コヤジを病院に運び込むと、数人の医師、看護師が集まり、慌ててストレッチャーに乗せた。


そして、ナツがそこに居ないかの様に急いで白衣を翻して行った。


どうしたらいいのか判らず、1人で佇むナツに女性の看護師が近づいて来た。


「お友達ですか?」


ナツが頷くと、幾つかの質問をされ、コヤジの家族へ連絡するように言われた。



血生臭さとはかけ離れた、混じり気の無い澄んだ夜が濃くなっていく。



コヤジはそのままオペ室へと連れて行かれた。



ナツは薬品臭く静か過ぎる廊下の長椅子に腰を掛ける。


1つ隣の長椅子には中学の頃から良くしてくれた、コヤジの両親が座っていた。



泣き崩れる母親を男として気丈に抱き止める父親。



ナツは見てるのが辛くて堪らなかった。



何も会話無く時が過ぎていく。






やがて

「コツ、コツ」とリノリウム の床を鳴らす靴音が次第に近づいてきて、数メートル手前で立ち止まった。


ゆっくりと顔を上げるとハチベーが立っていた。


その顔は、手術中のランプに照され、赤くぼんやりと浮かび上がる。



「さっき、サリー君達に連絡しました」



ナツは目の前に立っている臆病者を思わず殴りつけた。



「お前、何やってた?コヤジが殺られてる時、何やってたんだよっ!?」


「コヤジ君にお前は逃げろって言われて......」



ハチベーはその場に崩れ落ちた。



「お前が代わりにこうなれば良かったんだよっっ!!」



「そうだよっ!俺が殺られたら良かったんだよっ。
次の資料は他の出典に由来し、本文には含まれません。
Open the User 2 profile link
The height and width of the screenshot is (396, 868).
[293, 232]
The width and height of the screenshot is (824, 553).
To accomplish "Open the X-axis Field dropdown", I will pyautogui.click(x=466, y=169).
そんな事分かってんだよっ!でも怖くて出て行けなかった.....。俺はナツ君やサリー君達みたいに強くないからぁぁぁぁ。クッソー、もっと殴ってくれよ、ナツ君っ!!!」




「止めなさいっ!!」




院内に響き渡るコヤジの父親の声。


その声に制され、ハチベーの胸ぐらを突き放し、ナツは気分転換に外へ出た。


コヤジが目を覚ました時の為に買い物を済ませ、戻る前に喫煙所で一息つくことにした。


買ってきたばかりのコヤジのピース。


封を開けようとしたが、やっぱりポケットの中からクシャクシャのピースを取り出し、1本くわえる。



コヤジの胸ポケットに入っていたピースは、コヤジの血で赤く染まっていた。